LONDON- Investors should have to wait longer for redemptions from funds with hard-to-sell assets like commercial property, or be prepared to take a hit on the cash they get back, the Bank of England said on Monday.
The BoE and the Financial Conduct Authority (FCA) published conclusions from a review into mismatches at many funds that promise daily redemptions even though they hold assets that are hard to sell easily or without a price hit in the time it takes to sell them.
BoE Governor Mark Carney has said that such funds are “built on a lie” given that it can take months to sell real estate, especially during an economic downturn.
Germany has already stopped daily redemptions from property funds. But Carney told reporters there was a strong desire not have outright restrictions on retail investors putting money into illiquid assets like property
Retail investors should be fully-informed in advance that they are not putting money into a bank account, Carney said.
The review was prompted by the closure of a flagship fund run by former star stock picker Neil Woodford, which has trapped hundreds of thousands of investors for over six months.
Some of Woodford’s assets were listed on an exchange Guernsey and Carney said listing was not a sufficient test for liquidity.
The suspension in June of the now shuttered Woodford equity fund, and the suspension by M&G of a property fund in recent weeks, has thrown the spotlight on the ability of funds to meet daily redemptions.
The BoE and the FCA they would publish their review next year based on principles published on Monday.

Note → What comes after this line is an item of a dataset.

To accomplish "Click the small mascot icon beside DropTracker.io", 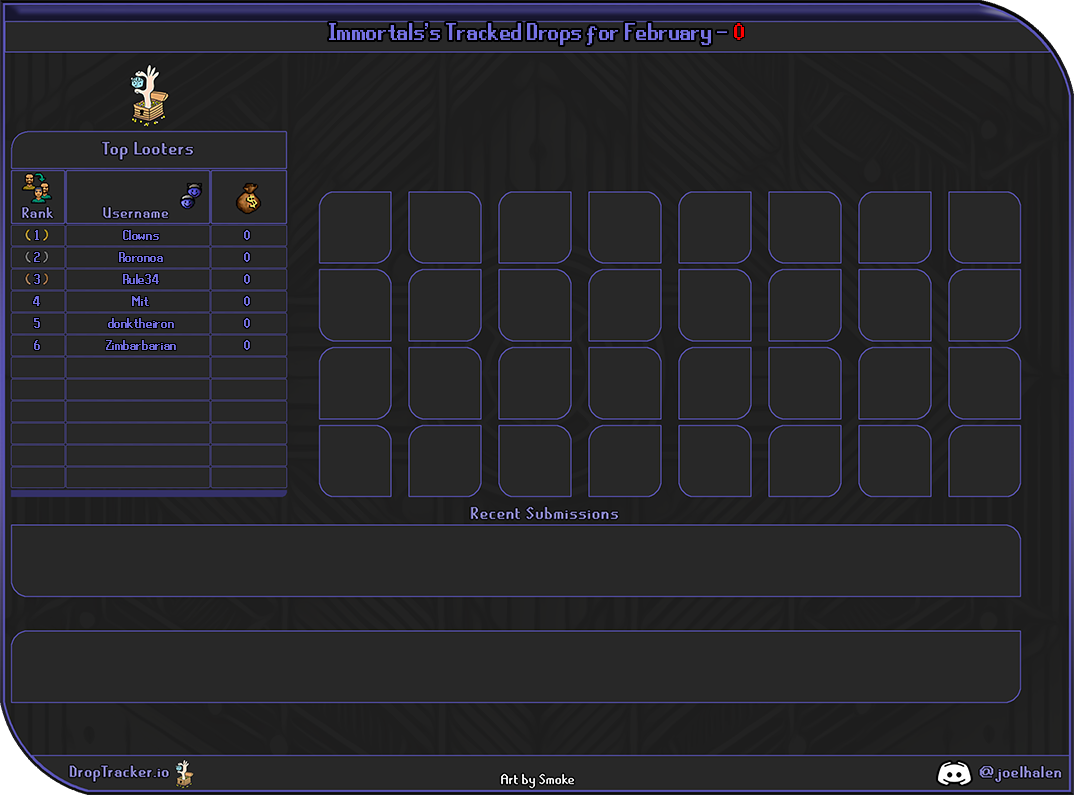I will click(x=184, y=773).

This will include new rules for redemptions at open-ended funds, most of which offer daily redemptions to investors,
“The review will now consider how these principles could be implemented in a proportionate and effective manner,” the BoE and FCA said in a joint statement on Monday.
The mismatch seen between redemption terms at some funds and their liquidity has the “potential to become a systemic risk,” the BoE said.

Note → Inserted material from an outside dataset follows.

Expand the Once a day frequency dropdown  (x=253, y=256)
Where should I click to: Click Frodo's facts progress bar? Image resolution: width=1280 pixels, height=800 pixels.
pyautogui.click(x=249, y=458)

The BoE and FCA said liquidity in assets should be assessed by looking at the price discount needed for a quick sale, a system the U.S. Securities and Exchange Commission has recently adopted for U.S. funds and which Carney said was a sensible approach.

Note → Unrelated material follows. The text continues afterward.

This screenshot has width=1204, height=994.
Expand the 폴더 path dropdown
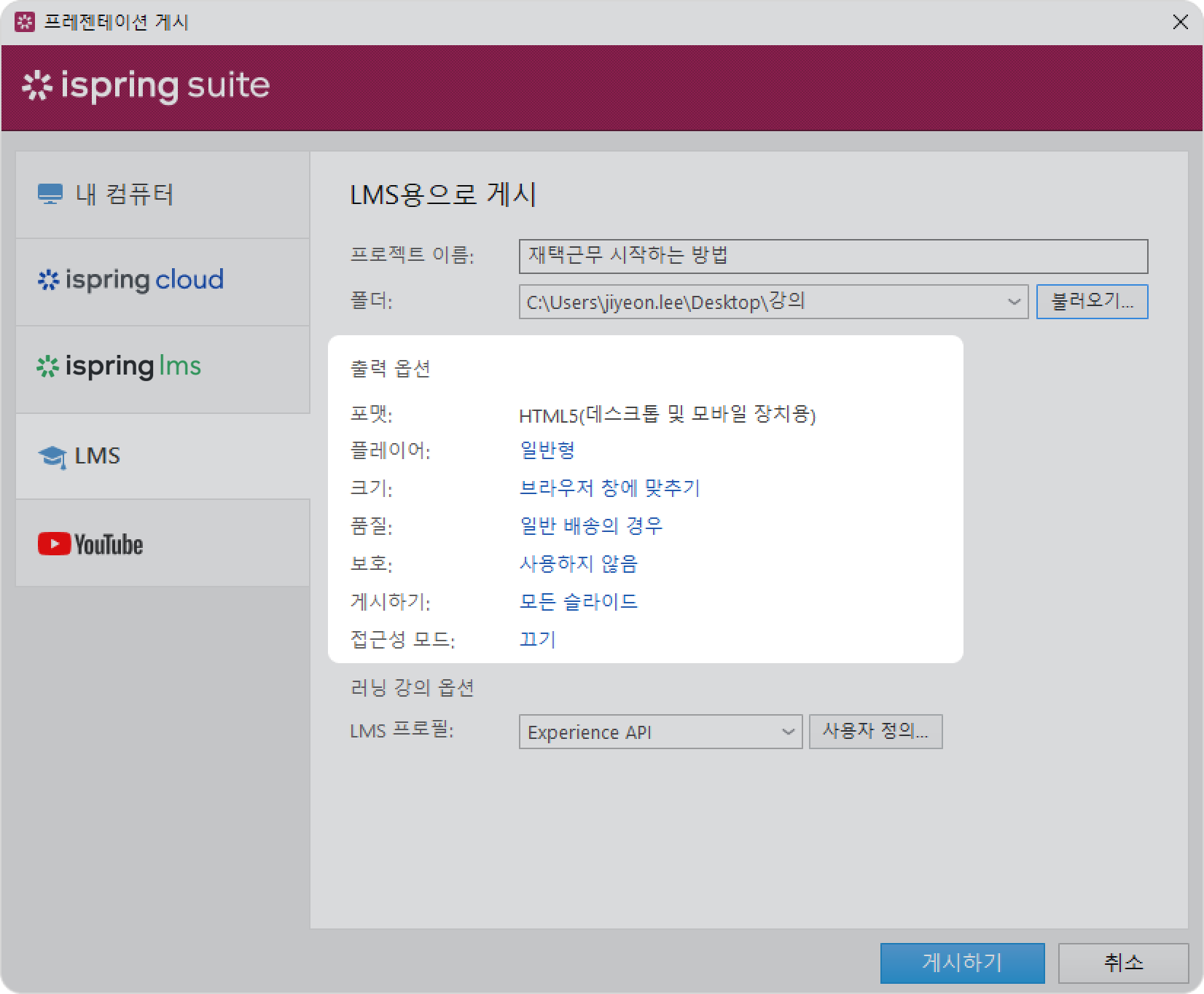(x=1013, y=302)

Investors seeking redemptions should receive a price for their units in the fund that reflects the discount needed to sell enough assets to meet the redemption period, the regulators said.
Otherwise, redemption periods should be longer to reflect the time needed to sell assets without a discount, they said.
“Redemption notice periods should reflect the time needed to sell the required portion of a fund’s assets without discounts beyond those captured in the price received by redeeming investors,” the BoE said.
There are no barriers to funds that want to change their redemption terms and industry body The Investment Association is already working on similar proposals.
The IA said it looked forward to working with the BoE and FCA to review liquidity management processes.
The BoE believes that by having more realistic redemption terms up front for investors, it will be easier for asset managers to sell funds in illiquid long-term assets like infrastructure that can boost the broader economy.
British regulators hope that in the meantime they can persuade global regulators to take up their approach on redemptions.